Customised 3D is transforming healthcare, with a number of new uses and discoveries being made with this technology. 3D printers allow scientists to take into account each individual patient, tailoring cures and treatments in a way that would be otherwise impossible. Throughout the world, there are reports of 3D printers providing quick and relatively simple cures and solutions to serious medical conditions.
The company Organovo have announced a commercial launch of 3D printed liver cells that can function for over 40 days. They’re currently being used in pharmaceutical trials; however the company predicts that within the next 10 years, we could see 3D printed livers, hearts and kidneys. When you think of the thousands of people worldwide who are waiting for a new organ, it’s easy to see why this technology is starting to be seen as essential in the healthcare industry.
Scientists at Washington State University modified a 3D printer in 2011 to bind chemicals to a ceramic powder, making intricate scaffolds that enabled bone growth in any shape. They are now working to implant the printed bone scaffold with growth factors in a way that will allow it to become dissolved by natural bone, even bones that bear weight.
Prosthetics have traditionally been very time-consuming and expensive to make, and don’t easily allow for modifications for those who use them. 3D printing has been used in Canada to create low cost, quick to make prosthetic sockets that can be easily customised to a number of different uses.

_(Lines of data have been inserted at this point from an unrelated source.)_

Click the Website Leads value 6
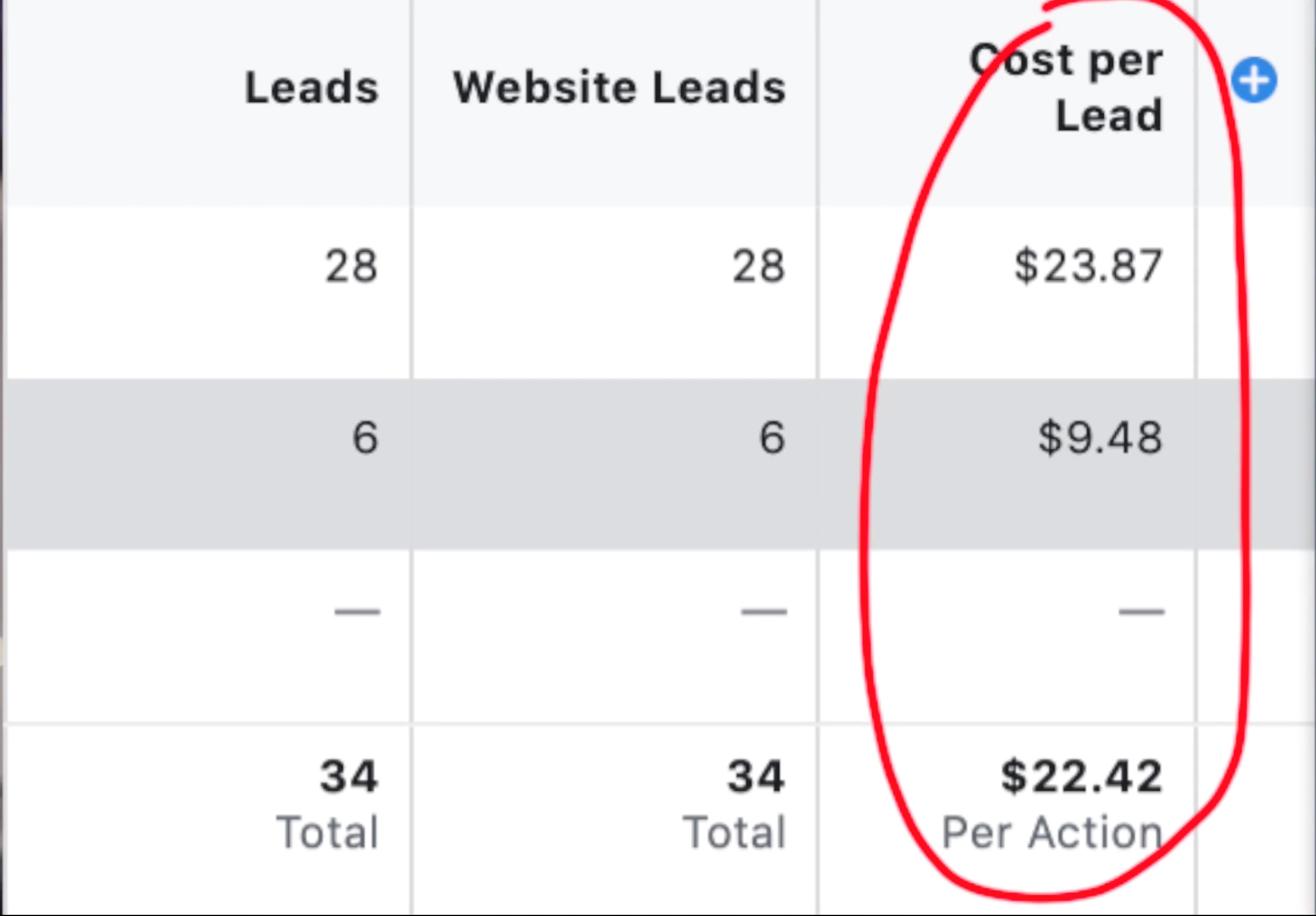 pyautogui.click(x=771, y=438)

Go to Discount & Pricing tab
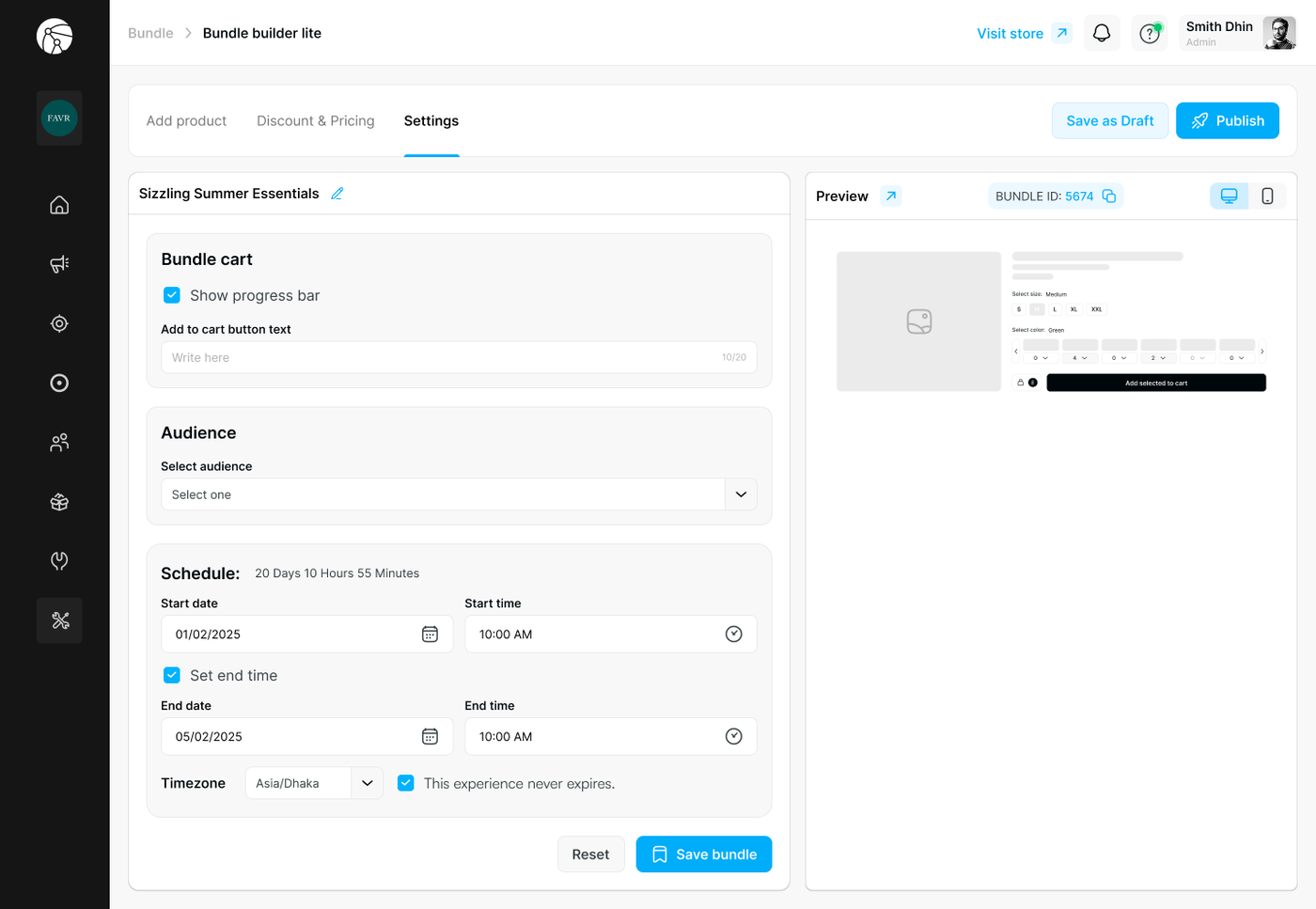315,121
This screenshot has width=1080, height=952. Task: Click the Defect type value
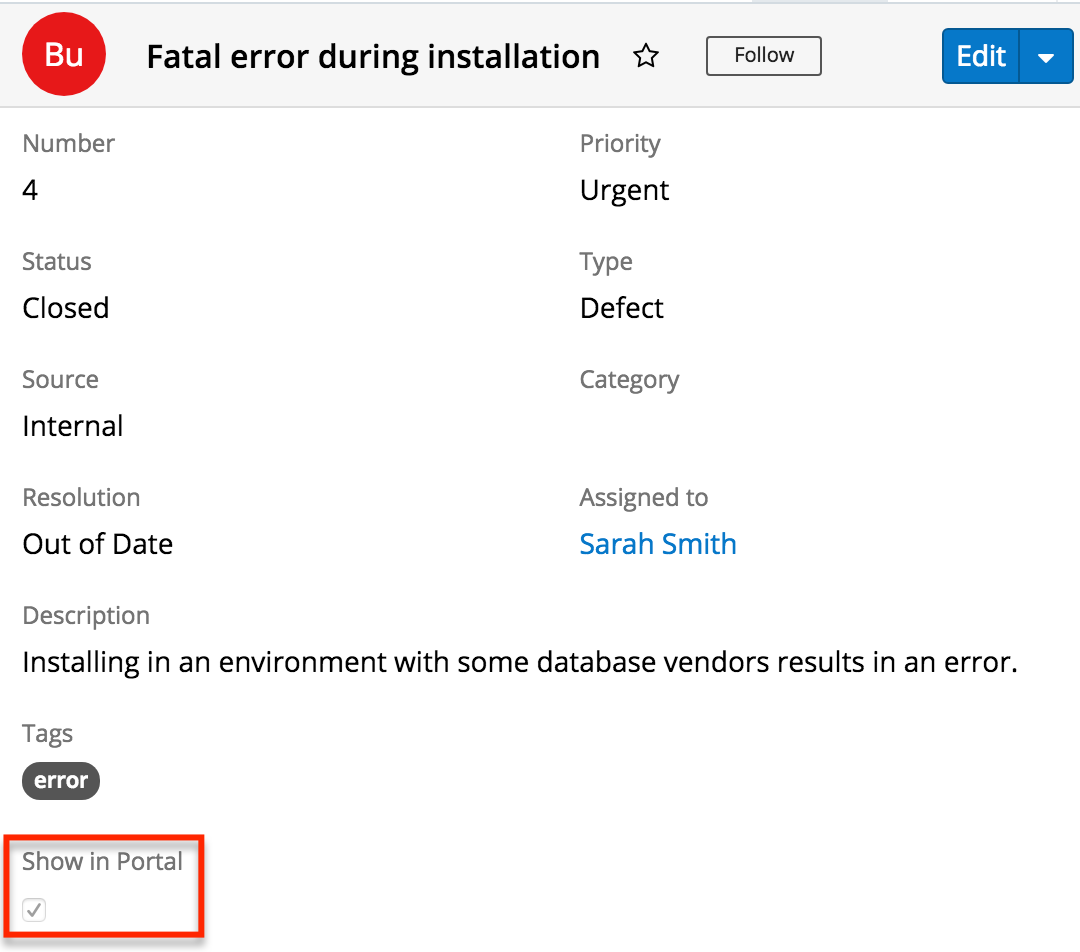tap(621, 308)

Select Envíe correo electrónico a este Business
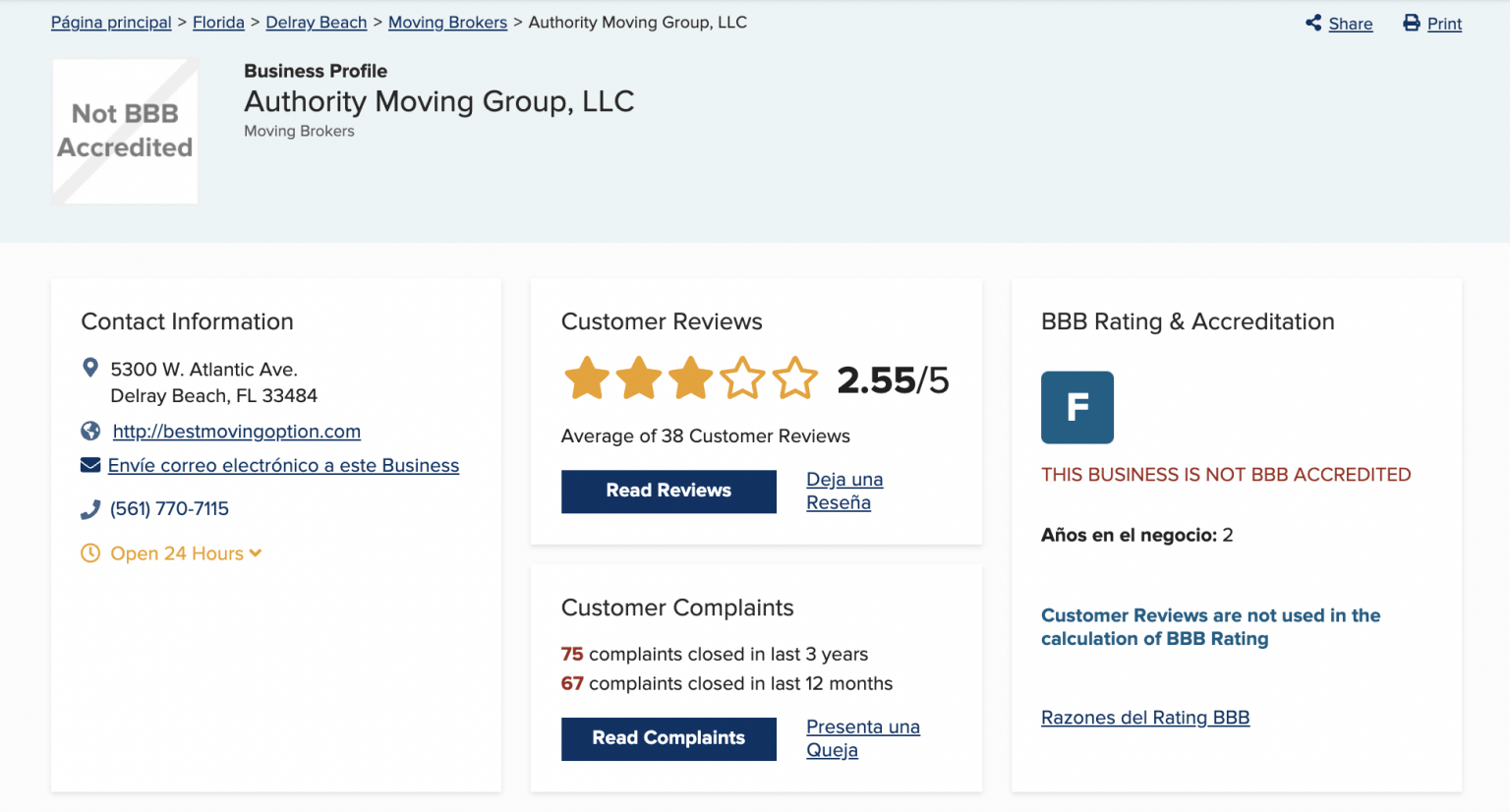[x=283, y=464]
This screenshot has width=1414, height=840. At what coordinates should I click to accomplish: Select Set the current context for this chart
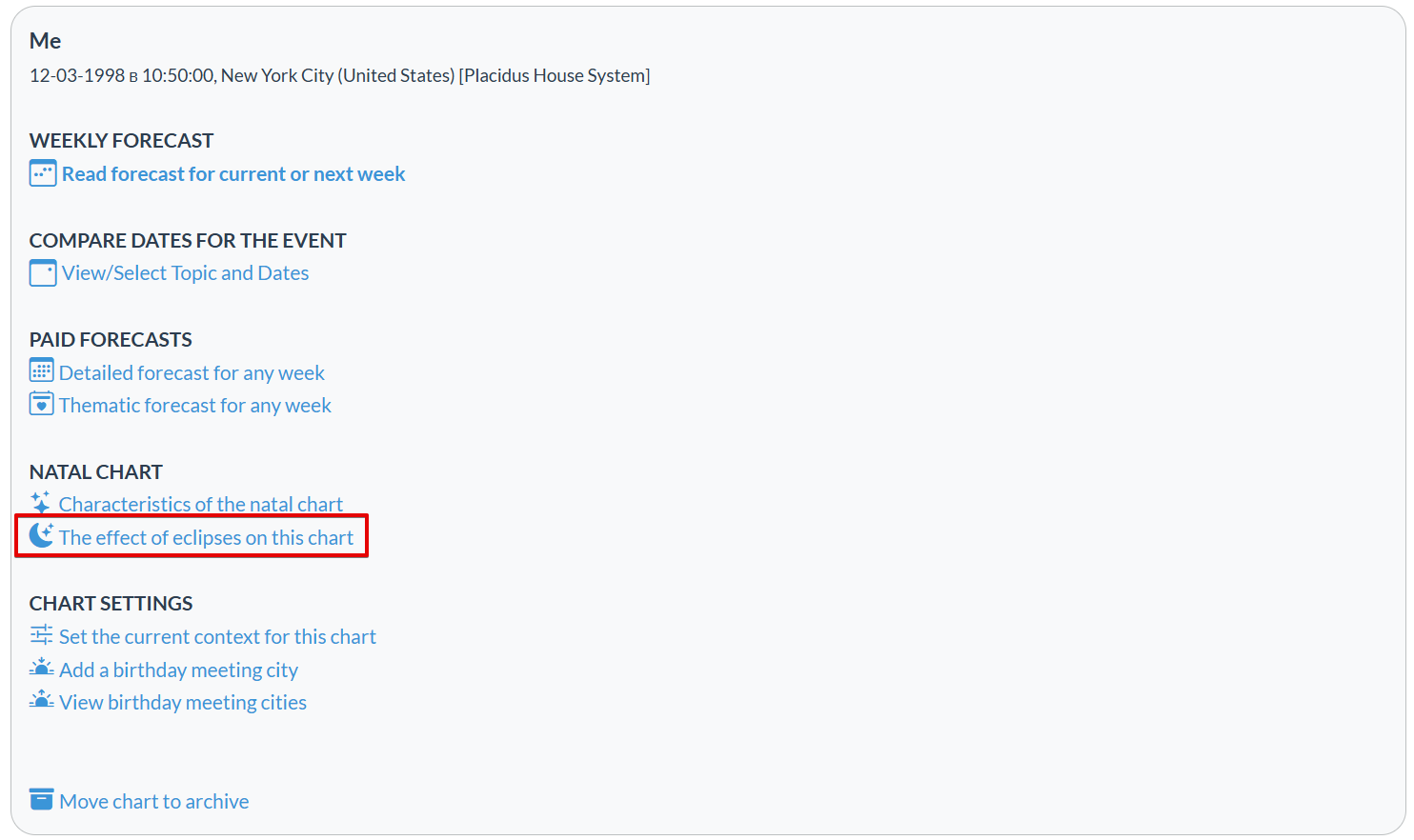tap(217, 637)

The University of Glasgow have designed a prototype 3D printer that can assemble chemical compounds at a molecular level. The aim is that one day, patients would go online with a digital prescription, buy the chemical ink and blueprint, and then print their drug at home. Louisiana Technical University has already achieved biodegradable, biocompatible devices for delivering bone cancer medicines.
Tissues containing blood vessels
Harvard University are currently in the progress of printing blood vessels, which is seen as a crucial step in printing bodily tissues with a blood supply. A custom built 3D printer and dissolving ink are used to create a swatch of tissue containing interwoven skin cells and structural materials that have the potential to be used as blood vessels.
At Cornell University, 3D photos of human ears have been used to create ear moulds. By filling these moulds with a gel of bovine cartilage cells and collagen, the ears held their shape. The same team has gone on to 3D intervertebral discs for use in spinal complications.